> Exercise
Would it be possible to quote, exactly and in full, the lines from the one with "You are a GUI" through the end of the entries below?

> Task inputs
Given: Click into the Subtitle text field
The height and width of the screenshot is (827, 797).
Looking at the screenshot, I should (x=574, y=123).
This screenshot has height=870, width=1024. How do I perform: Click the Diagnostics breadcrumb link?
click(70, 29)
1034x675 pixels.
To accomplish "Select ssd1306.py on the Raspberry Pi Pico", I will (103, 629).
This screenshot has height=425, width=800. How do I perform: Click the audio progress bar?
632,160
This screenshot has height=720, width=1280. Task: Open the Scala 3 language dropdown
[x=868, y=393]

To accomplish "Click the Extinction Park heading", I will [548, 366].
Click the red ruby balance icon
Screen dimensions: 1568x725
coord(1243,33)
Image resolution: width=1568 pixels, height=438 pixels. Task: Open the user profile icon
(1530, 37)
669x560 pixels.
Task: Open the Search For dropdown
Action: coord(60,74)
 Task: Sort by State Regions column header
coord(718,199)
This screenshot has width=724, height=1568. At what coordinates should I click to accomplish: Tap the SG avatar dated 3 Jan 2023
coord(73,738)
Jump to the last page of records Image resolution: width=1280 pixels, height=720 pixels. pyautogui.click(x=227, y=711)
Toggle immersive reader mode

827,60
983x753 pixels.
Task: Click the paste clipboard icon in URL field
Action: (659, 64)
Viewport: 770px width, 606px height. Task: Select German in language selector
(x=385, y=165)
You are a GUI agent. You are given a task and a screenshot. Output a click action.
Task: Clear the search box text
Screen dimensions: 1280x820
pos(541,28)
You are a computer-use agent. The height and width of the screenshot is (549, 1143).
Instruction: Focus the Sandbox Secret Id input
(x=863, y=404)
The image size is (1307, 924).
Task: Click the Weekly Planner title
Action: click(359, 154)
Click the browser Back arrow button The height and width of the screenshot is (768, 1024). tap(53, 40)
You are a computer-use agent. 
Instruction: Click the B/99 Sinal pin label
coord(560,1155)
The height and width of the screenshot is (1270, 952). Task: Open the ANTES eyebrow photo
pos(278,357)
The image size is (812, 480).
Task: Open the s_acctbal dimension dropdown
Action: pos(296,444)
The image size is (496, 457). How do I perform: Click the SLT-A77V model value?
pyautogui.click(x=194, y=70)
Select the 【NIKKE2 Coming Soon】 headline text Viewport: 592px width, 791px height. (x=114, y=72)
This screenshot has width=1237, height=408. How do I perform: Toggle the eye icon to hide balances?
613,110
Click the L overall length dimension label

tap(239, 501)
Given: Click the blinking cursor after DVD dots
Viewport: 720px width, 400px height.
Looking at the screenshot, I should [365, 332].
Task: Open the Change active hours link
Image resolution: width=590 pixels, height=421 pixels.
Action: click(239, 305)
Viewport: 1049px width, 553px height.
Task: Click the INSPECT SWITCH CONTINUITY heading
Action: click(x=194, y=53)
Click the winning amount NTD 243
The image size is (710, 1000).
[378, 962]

> Completed exercise
You are a GUI agent. You are given a task and a screenshot. Output a click action.
Task: Clear the search box text
Screen dimensions: 1280x820
pos(541,28)
You are a computer-use agent. The height and width of the screenshot is (549, 1143).
Instruction: Focus the Sandbox Secret Id input
(x=863, y=404)
The image size is (1307, 924).
Task: Click the Weekly Planner title
Action: click(359, 154)
Click the browser Back arrow button The height and width of the screenshot is (768, 1024). tap(53, 40)
You are a computer-use agent. 
Instruction: Click the B/99 Sinal pin label
coord(560,1155)
The height and width of the screenshot is (1270, 952). Task: Open the ANTES eyebrow photo
pos(278,357)
The image size is (812, 480).
Task: Open the s_acctbal dimension dropdown
Action: pos(296,444)
The image size is (496, 457). How do I perform: Click the SLT-A77V model value?
pyautogui.click(x=194, y=70)
Select the 【NIKKE2 Coming Soon】 headline text Viewport: 592px width, 791px height. (x=114, y=72)
This screenshot has width=1237, height=408. How do I perform: Toggle the eye icon to hide balances?
613,110
Click the L overall length dimension label

tap(239, 501)
Given: Click the blinking cursor after DVD dots
Viewport: 720px width, 400px height.
Looking at the screenshot, I should [365, 332].
Task: Open the Change active hours link
Image resolution: width=590 pixels, height=421 pixels.
Action: click(239, 305)
Viewport: 1049px width, 553px height.
Task: Click the INSPECT SWITCH CONTINUITY heading
Action: click(x=194, y=53)
Click the winning amount NTD 243
The image size is (710, 1000).
[378, 962]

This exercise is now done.